Exercise prompt
Which lines of the entries below hold the word "computer"? Report each of them.

Materials provided

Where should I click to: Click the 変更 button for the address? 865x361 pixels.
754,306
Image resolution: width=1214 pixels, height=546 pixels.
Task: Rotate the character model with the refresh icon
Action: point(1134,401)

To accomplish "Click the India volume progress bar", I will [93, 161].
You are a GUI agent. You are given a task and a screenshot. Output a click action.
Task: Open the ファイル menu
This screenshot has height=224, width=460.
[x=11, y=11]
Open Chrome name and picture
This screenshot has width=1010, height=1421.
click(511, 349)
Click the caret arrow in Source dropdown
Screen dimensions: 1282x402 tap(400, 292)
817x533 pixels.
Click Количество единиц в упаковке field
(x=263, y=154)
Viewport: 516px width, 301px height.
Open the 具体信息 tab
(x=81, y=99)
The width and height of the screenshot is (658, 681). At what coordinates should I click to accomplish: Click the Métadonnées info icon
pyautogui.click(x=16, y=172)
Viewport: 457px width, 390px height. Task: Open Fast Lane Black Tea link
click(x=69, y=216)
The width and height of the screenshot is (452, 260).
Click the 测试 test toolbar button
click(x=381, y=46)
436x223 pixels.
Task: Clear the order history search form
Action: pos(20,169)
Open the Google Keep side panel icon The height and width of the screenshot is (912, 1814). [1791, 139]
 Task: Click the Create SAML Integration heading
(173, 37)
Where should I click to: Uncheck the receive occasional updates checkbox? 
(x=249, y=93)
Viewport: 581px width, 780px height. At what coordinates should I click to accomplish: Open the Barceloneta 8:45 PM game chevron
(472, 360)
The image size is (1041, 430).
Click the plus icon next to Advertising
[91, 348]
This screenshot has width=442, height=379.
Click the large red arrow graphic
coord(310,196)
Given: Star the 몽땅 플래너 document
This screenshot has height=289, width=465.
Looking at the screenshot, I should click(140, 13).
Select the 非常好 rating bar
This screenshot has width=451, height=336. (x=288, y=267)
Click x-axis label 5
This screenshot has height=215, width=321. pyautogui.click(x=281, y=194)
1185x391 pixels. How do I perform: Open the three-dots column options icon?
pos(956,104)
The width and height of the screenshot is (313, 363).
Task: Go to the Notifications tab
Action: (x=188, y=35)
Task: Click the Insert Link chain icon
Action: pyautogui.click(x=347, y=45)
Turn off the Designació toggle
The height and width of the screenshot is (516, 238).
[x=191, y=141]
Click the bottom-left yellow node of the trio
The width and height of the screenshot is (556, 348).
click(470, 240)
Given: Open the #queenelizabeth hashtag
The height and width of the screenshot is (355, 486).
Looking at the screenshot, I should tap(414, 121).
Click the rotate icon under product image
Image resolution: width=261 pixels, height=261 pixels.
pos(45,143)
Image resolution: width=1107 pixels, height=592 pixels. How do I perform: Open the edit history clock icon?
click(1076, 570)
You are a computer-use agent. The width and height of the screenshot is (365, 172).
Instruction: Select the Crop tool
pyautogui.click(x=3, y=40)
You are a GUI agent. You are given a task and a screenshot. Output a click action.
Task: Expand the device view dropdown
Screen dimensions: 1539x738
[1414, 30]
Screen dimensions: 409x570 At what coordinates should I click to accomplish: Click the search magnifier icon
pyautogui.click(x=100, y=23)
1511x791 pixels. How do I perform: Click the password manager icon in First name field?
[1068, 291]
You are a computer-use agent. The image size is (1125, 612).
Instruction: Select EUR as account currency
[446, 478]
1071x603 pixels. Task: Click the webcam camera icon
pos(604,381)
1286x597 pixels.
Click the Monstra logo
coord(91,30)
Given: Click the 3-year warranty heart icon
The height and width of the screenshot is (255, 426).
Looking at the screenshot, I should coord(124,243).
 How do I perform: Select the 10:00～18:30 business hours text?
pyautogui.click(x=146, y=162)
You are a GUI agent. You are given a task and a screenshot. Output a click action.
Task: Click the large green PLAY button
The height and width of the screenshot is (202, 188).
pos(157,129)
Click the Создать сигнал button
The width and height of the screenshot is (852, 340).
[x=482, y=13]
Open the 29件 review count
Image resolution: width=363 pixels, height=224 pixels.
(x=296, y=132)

Finished task
You are a computer-use agent. The width and height of the screenshot is (365, 172).
You are a computer-use agent. The image size is (1125, 612).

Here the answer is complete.